Frequency plots: dashed lines denote median TE content. Distribution plots: different proportions of total draft genome sequence were analysed (in %), depending on assembly quality. Scaffolds are sorted by size, small upward tick marks indicate scaffold boundaries. For C. obscurior, regions defined as TE islands are coloured in orange. For S. invicta, scaffolds mapping to a non-recombining chromosomal inversion⁷³ are shown in black. For A. mellifera, scaffolds were sorted according to linkage group.

Figure 6. Genomic divergence and subgenomic structure of the 12 largest C. obscurior genome scaffolds (including all 18 TE islands).

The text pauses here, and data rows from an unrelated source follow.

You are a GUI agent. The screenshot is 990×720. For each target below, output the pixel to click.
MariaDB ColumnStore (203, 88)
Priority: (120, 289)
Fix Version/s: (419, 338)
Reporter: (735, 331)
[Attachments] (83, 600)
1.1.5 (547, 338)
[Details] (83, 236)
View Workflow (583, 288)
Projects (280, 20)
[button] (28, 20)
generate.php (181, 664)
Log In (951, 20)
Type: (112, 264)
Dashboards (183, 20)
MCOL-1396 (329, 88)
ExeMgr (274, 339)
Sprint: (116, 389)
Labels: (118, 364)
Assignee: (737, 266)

High TE content in TE islands correlates with deviations from the average coverage ratio, very high absolute coverage in both lineages and high numbers of SNV calls. First track: relative TE (blue and orange within TE islands) and exon content (green) per 200 kb. Second track: coverage ratio BR/JP (blue and orange within TE islands). Third track: absolute coverage for BR (top) and JP (bottom). Fourth track: heterozygous SNV calls per kb in BR (top) and JP (bottom) relative to the reference genome. Fifth track: homozygous SNV calls per kb in BR (top) and JP (bottom) relative to the reference genome. Black lines on x axes indicate localization of TE islands.

Figure 7. Mean normalized expression in third instar queen larvae and mated adult queens for all Cobs1.4 genes.

Small triangles indicate genes with no expression in queens (plotted below the x axis) or larvae (plotted left to the y axis). Ninety-five TE island genes and 1,382 LDR genes were not expressed at all (orange, TE island genes; blue, LDR genes).